MapReduce常用代码
时间: 2024-05-07 08:03:02 浏览: 17
MapReduce是一种分布式计算框架,主要用于大规模数据处理和分析。下面是一些常用的MapReduce代码示例:
1. Word Count示例:
Map函数:
```java
public void map(LongWritable key, Text value, Context context)
throws IOException, InterruptedException {
String line = value.toString();
StringTokenizer tokenizer = new StringTokenizer(line);
while (tokenizer.hasMoreTokens()) {
word.set(tokenizer.nextToken());
context.write(word, one);
}
}
```
Reduce函数:
```java
public void reduce(Text key, Iterable<IntWritable> values, Context context)
throws IOException, InterruptedException {
int sum = 0;
for (IntWritable value : values) {
sum += value.get();
}
result.set(sum);
context.write(key, result);
}
```
2. Inverted Index示例:
Map函数:
```java
public void map(LongWritable key, Text value, Context context)
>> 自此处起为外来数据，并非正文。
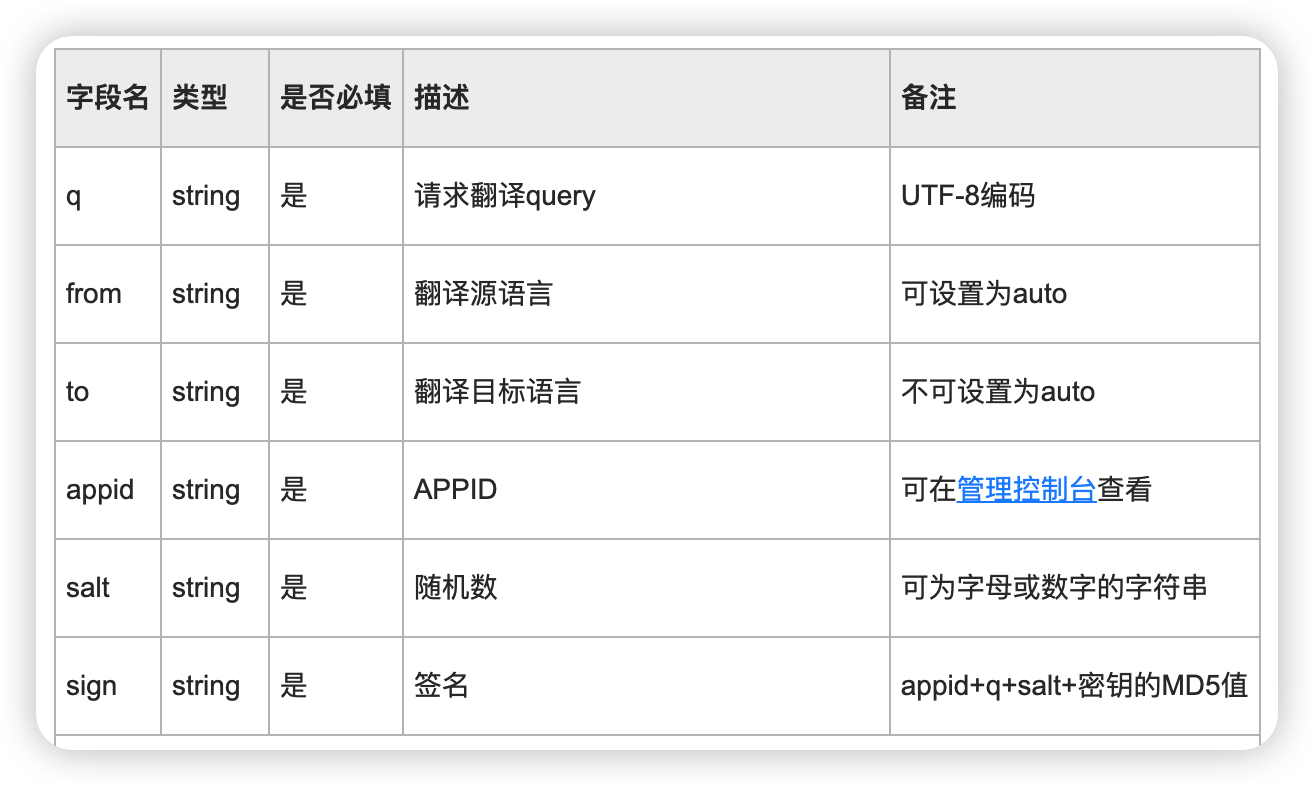Click the 不可设置为auto remark text
This screenshot has width=1314, height=786.
(997, 392)
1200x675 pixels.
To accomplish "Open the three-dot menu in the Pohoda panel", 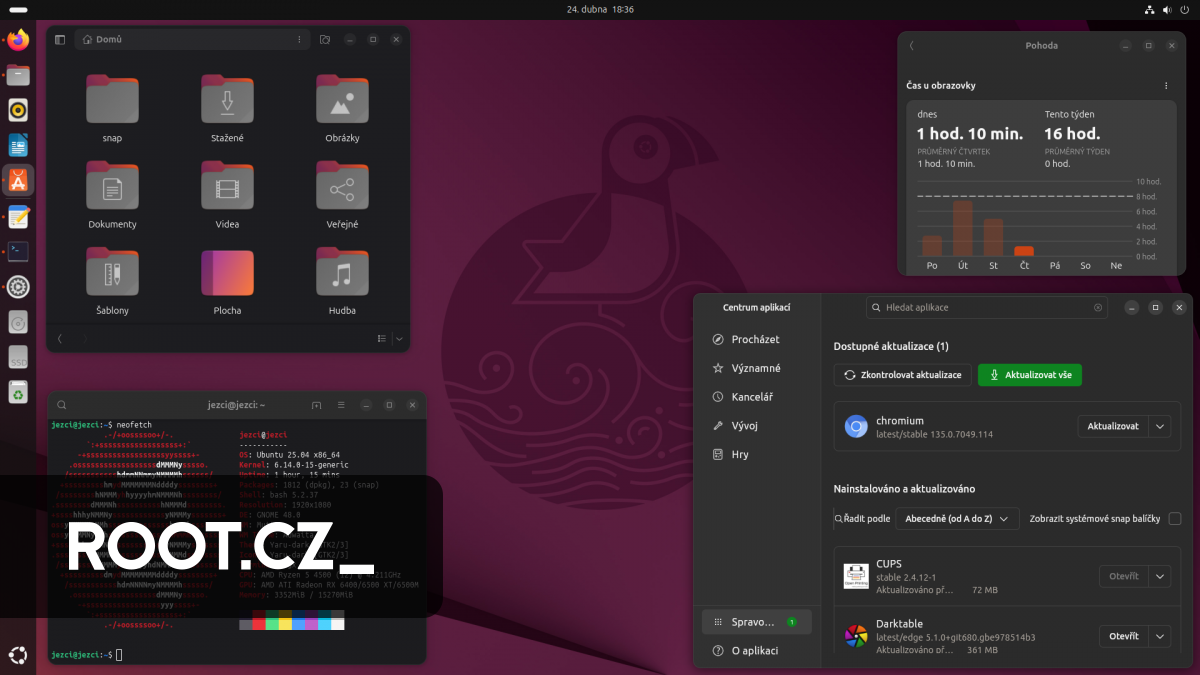I will coord(1165,86).
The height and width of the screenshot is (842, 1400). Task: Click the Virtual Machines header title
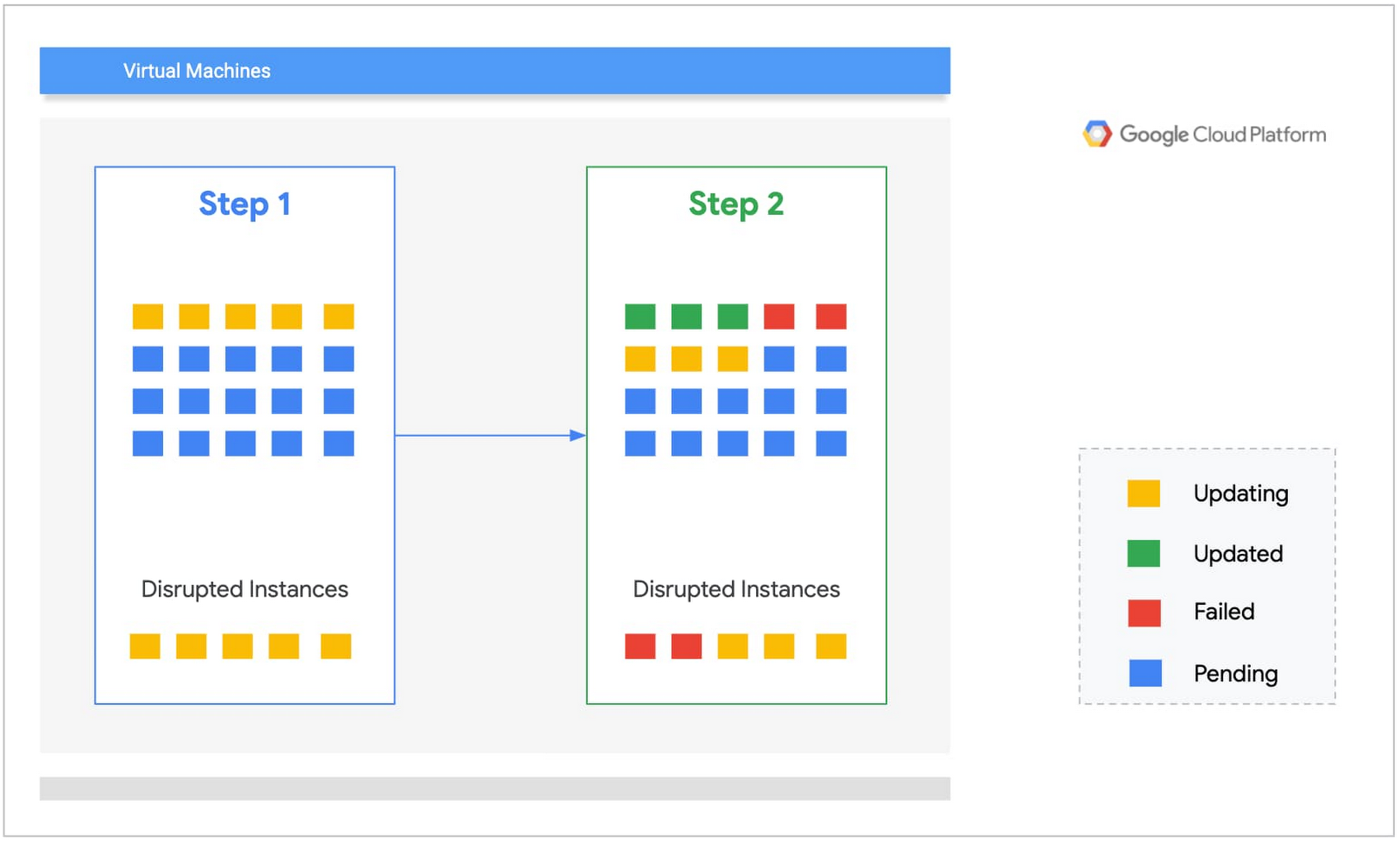click(197, 71)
throws IOException, InterruptedException {
String line = value.toString();
String[] words = line.split("\\s+");
for (String word : words) {
wordDoc.set(word + "@" + key.toString());
context.write(wordDoc, one);
}
}
```
Reduce函数:
```java
public void reduce(Text key, Iterable<IntWritable> values, Context context)
throws IOException, InterruptedException {
StringBuilder builder = new StringBuilder();
for (IntWritable value : values) {
builder.append(value.get() + ",");
}
String[] wordDoc = key.toString().split("@");
result.set(wordDoc[1] + ":" + builder.toString());
context.write(new Text(wordDoc[0]), result);
}
```
3. Join示例:
Map函数:
```java
public void map(Object key, Text value, Context context)
throws IOException, InterruptedException {
String line = value.toString();
String[] words = line.split(",");
if (words.length == 2) {
context.write(new Text(words[0]), new Text("A:" + words[1]));
} else if (words.length == 3) {
context.write(new Text(words[1]), new Text("B:" + words[0] + "," + words[2]));
}
}
```
Reduce函数:
```java
public void reduce(Text key, Iterable<Text> values, Context context)
throws IOException, InterruptedException {
List<String> listA = new ArrayList<String>();
List<String> listB = new ArrayList<String>();
for (Text value : values) {
String[] words = value.toString().split(":");
if (words[0].equals("A")) {
listA.add(words[1]);
} else if (words[0].equals("B")) {
listB.add(words[1]);
}
}
for (String a : listA) {
for (String b : listB) {
context.write(key, new Text(a + "," + b));
}
}
}
```
这些代码示例只是MapReduce的冰山一角,它还有很多其他的应用场景和代码实现方式。